A year after Premier Jacinta Allan declared she wants Victoria to be the nation’s “townhouse capital”, new data reveals the townhouse boom is most concentrated in fringe suburbs 40 to 50 kilometres from the CBD.

Jim Slattery and Kirsty Hopper recently purchased a townhouse in Lyndhurst.

Jim Slattery and Kirsty Hopper recently purchased a townhouse in Lyndhurst.Credit: Arsineh Houspian

Meanwhile, approvals of medium-density housing are declining in steep well-serviced inner and middle suburban council areas such as Port Phillip, Stonnington, Kingston and Moonee Valley.

Experts say the trend is an inverse of the Victorian government’s planning reforms, which seek to trigger a development surge in built-up suburbs and cool the rate of growth in greenfield estates, which are usually far from services such as public transport, schools, health clinics and libraries.
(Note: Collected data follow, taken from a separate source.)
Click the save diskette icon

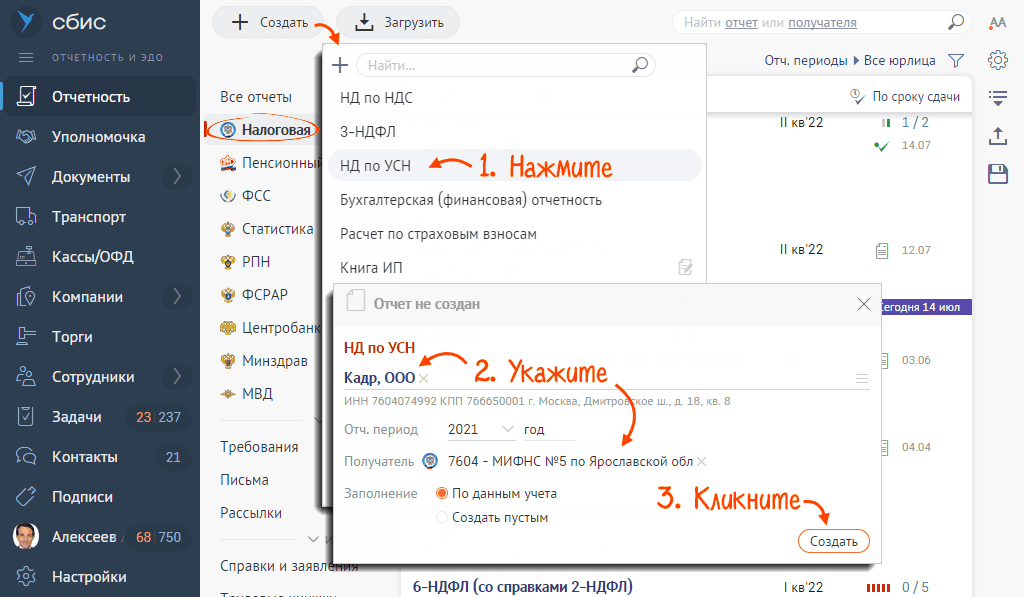pos(997,174)
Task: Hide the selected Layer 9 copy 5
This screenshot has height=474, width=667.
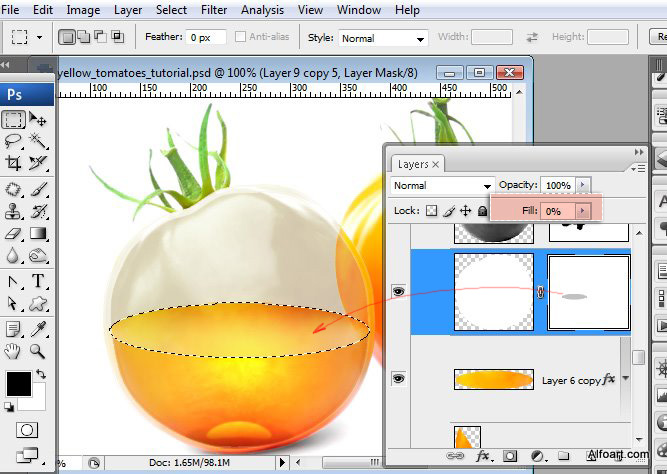Action: pyautogui.click(x=399, y=291)
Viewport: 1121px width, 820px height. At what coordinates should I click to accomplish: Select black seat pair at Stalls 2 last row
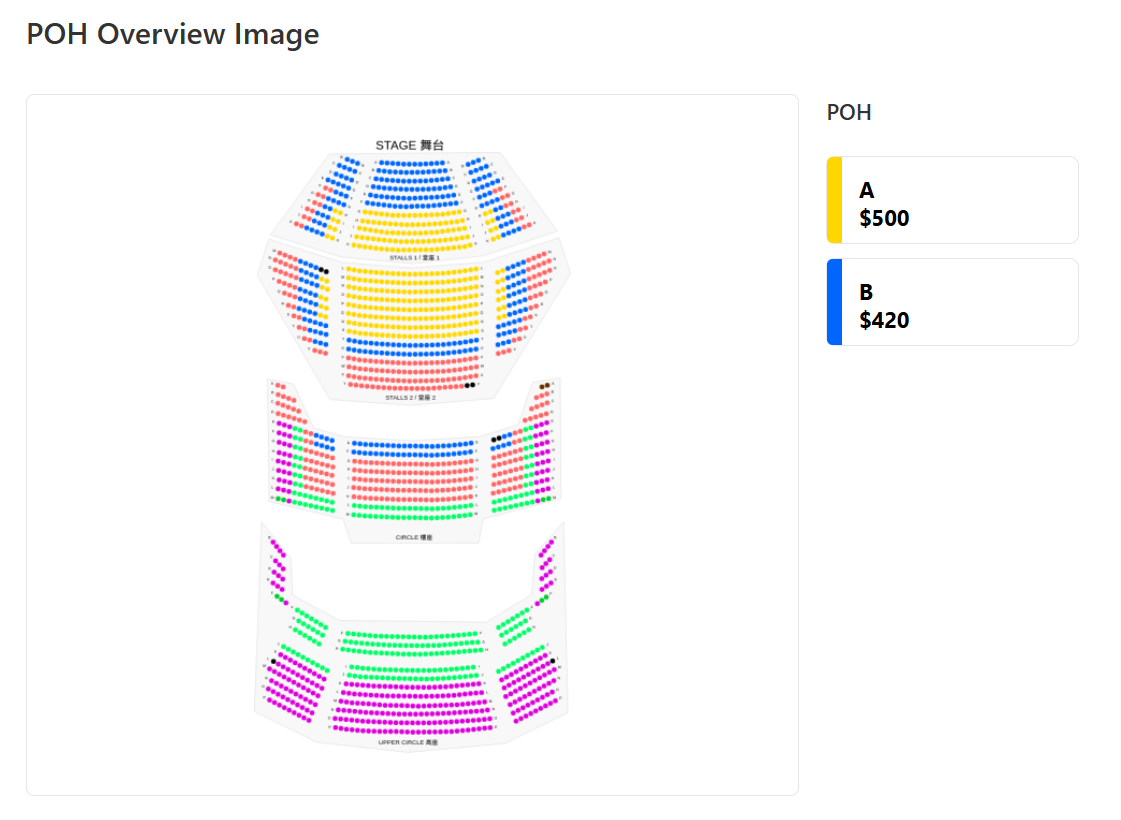click(470, 385)
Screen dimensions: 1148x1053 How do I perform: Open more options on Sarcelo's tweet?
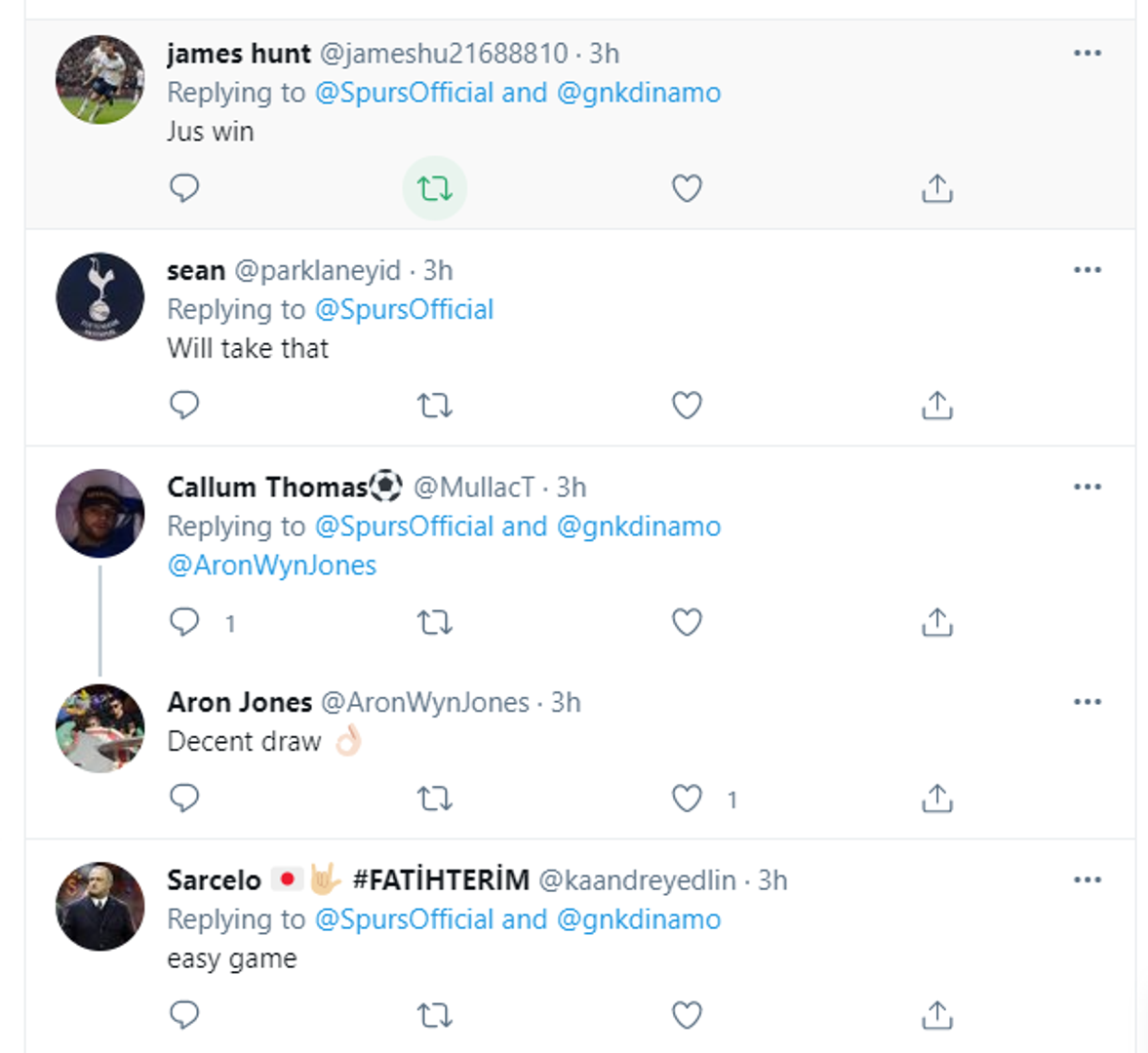[x=1087, y=879]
Rob Burgess, head of research and strategy at Quantify Strategic Insights, said medium-density housing supply was migrating outwards from Melbourne’s middle suburbs to the city’s growth corridors because that is where land is affordable.

The trend has accelerated in the past five years. The number of annual townhouse approvals across Melbourne’s outer suburban growth corridors has almost doubled since 2020, while approvals in established suburbs have dropped more than 30 per cent.

“The trend is effectively the reverse of what the government is seeking to achieve,” Burgess said.

The Allan government’s townhouse and low-rise code, introduced this year, grants automatic approval to plans that are deemed to comply with the code, bypassing council approvals.

Burgess, who analysed more than 20 years of medium-density approvals data for Melbourne, said the new code was yet to shift the trajectory of townhouse development towards the fringes, but that it was too soon to assess its impact.

“I would expect it would remove one of the barriers to townhouse development,” he said.

Medium-density developments, such as the Lothian in North Melbourne, are increasingly rare in the inner suburbs.

Medium-density developments, such as the Lothian in North Melbourne, are increasingly rare in the inner suburbs. Credit: Derek Swalwell

“If you are proposing a development, and you know that it’s going to be approved within 10 days, that removes a lot of the uncertainty, particularly for those smaller builders and developers for whom the prospect of being in a planning process for 18 months or two years is enough to kill off the project.”

Ten years ago, 80 per cent of townhouses were being built in Melbourne’s inner and middle suburbs. Today, it is closer to 60 per cent, while nearly 40 per cent of new medium-density housing is being built in the city’s outer-suburban growth areas.

Analysis of approvals data reveals medium-density approvals have fallen 16 per cent in established suburbs this year to 5741 and risen 24 per cent in growth areas to a record 3354 approvals.

The City of Casey, in Melbourne’s outer south-east, has approved more townhouse developments than any other municipality this year, followed by Whittlesea, Hume, Melton and Wyndham. All are growth areas.

In Melbourne’s middle ring, inner-northern Merri-bek had the highest number of townhouse approvals, while Bayside and Boroondara both bucked the downtrend in approvals, despite being frequent targets of state government animus about their resistance to increased housing density.

The municipalities of Melbourne, Port Phillip, Nillumbik, Yarra and Stonnington – all but one of which are in the inner city – each approved fewer than 100 medium-density homes this year.

Burgess said townhouse development in inner Melbourne was minimal because medium-density housing wasn’t financially viable for many developers.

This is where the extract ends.